Rund drei Millionen Euro sind in den Umbau des Salzwedeler Polizeireviers investiert worden. Interessierte Besucher konnten sich das Ergebnis am Sonnabend während des Tages der offenen Tür anschauen.

Salzwedel l Die Einsatzführungsstelle als Herzstück, ein modern ausgestattetes Opferschutzzimmer, das die Fahrten nach Magdeburg zur Vernehmung wegfallen lässt, verbesserte Bedingungen für die Kriminaltechniker und Duschmöglichkeiten nach der Arbeit: "Wir haben jetzt gute Bedingungen, um unseren Dienst in den nächsten 20 bis 25 Jahren würdig verrichten zu können", sagte Revierleiter Sven Meinecke, als er Besucher durchs Haus führte.

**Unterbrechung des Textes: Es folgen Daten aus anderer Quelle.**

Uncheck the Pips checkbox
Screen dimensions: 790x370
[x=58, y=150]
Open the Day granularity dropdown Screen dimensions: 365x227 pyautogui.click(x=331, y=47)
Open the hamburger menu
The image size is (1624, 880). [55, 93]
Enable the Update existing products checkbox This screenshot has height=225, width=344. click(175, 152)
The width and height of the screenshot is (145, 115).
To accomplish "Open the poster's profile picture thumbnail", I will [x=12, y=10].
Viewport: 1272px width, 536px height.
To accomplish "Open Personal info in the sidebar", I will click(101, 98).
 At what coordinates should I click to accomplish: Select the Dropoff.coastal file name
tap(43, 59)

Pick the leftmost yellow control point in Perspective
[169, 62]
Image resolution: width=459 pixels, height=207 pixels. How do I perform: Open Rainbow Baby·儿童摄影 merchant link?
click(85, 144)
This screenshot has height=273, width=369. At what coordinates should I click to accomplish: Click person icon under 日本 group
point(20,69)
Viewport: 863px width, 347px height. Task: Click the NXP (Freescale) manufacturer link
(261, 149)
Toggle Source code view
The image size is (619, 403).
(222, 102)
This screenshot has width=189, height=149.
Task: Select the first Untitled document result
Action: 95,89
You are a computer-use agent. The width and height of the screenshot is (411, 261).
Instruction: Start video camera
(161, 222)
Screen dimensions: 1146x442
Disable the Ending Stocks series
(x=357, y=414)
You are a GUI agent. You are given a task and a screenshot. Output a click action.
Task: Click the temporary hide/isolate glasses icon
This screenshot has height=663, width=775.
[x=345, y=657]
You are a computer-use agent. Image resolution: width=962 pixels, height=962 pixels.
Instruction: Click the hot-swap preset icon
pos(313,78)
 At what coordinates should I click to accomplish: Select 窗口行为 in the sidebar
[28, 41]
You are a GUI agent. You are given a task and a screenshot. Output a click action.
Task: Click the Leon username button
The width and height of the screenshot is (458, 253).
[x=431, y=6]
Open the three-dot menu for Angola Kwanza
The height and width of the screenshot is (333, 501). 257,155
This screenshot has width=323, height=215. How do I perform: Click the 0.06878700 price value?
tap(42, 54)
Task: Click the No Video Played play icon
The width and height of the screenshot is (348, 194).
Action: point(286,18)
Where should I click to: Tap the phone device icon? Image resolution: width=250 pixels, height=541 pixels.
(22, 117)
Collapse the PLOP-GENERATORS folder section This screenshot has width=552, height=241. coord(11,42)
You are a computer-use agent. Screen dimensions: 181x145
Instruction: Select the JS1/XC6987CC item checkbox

Das Ende der Bauarbeiten war Anlass, um die Türen zu öffnen und das Neue vorzustellen. Unzählige Besucher nutzten das Angebot. So probierte Olaf Meining mit seinem Sohn Adrian (5) den Gurtschlitten aus. Simuliert wird ein Aufprall mit Tempo 50. "Da wird man gehörig nach vorn geschleudert", meinte der Vater. Die Salzwedelerin Gabriele Glor und ihr Enkel Arvid Leopold Haupt (4), der in Halle wohnt, testeten auch, wie es sich in einem Polizeiauto sitzt.

Rettungsassistent Marcel Krüger und Rettungssanitäter Julian Garz luden zu einem Blick in den Krankenwagen ein. Martin Jung vom Technischen Hilfswerk Salzwedel (THW) schnitzte per Säge aus einem Baumstamm einen Baumkuchen als Geschenk für die Polizei. Mathias Herrmann, Gruppenführer der 1. Bergungsgruppe des THW, führte die sogenannte Sauerstoff-Lanze vor: Damit lässt sich Beton mühelos zerschneiden. Aber auch an den weiteren Ständen herrschte großer Andrang.